When the researchers considered these factors, they found that at least 630,000 people could not use toilets, and another 300,000 people depended on shared sanitation facilities. Scientists at the Georgia Institute of Technology in Atlanta conducted this research. It appeared in the 2020 American Journal of Public Health. The study author wrote that although the proportion of the population without basic health services in the United States is very low, the absolute number is large for “high-income countries with resources to solve this problem.” They pointed out that people living in rented houses may have running water and flushing toilets, but when these facilities are damaged, the landlord may take weeks or months to repair them.

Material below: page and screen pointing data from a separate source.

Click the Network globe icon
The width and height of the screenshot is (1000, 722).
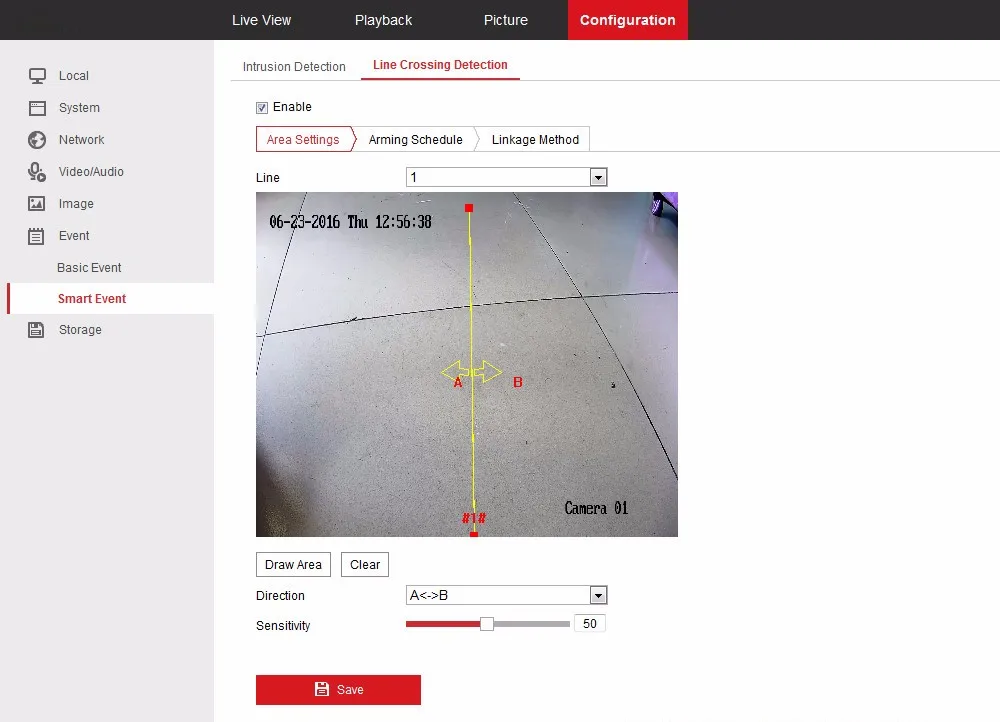(x=37, y=140)
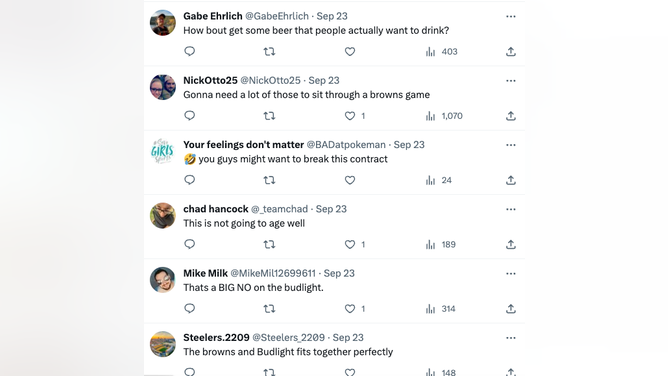Open the Sep 23 timestamp on Mike Milk's tweet
668x376 pixels.
click(339, 273)
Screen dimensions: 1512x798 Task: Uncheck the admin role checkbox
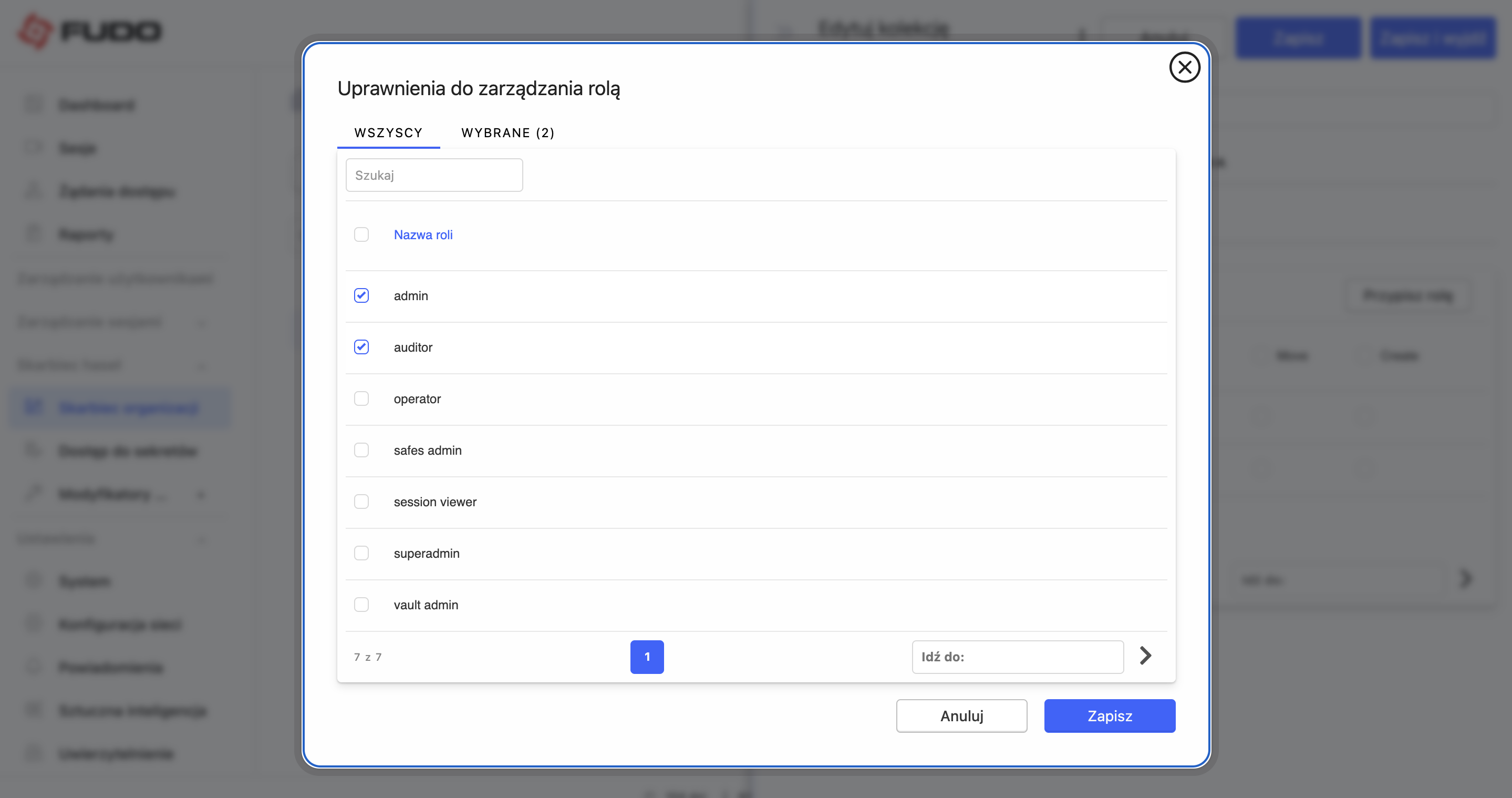pyautogui.click(x=361, y=295)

The above two studies concluded that taking measures to ensure affordable and adequate housing is the most effective way to improve water and sanitation conditions in American cities and towns. America’s water crisis In 2019, a major report by two non-profit organizations (U.S. Water Alliance and Dig Deep) proposed an action plan to solve the so-called “U.S. Water Crisis.” The report “Bridging the US Water Gap” estimates that more than 2 million people in the United States do not have access to safe drinking water and sanitation facilities. However, it reiterated that the United States does not collect comprehensive data on water poverty. For those most affected: low-income communities and communities of color, this makes it particularly difficult to assess the scale of the problem. The report cited evidence that, for example, Native American families are 19 times more likely to have insufficient pipelines than white families.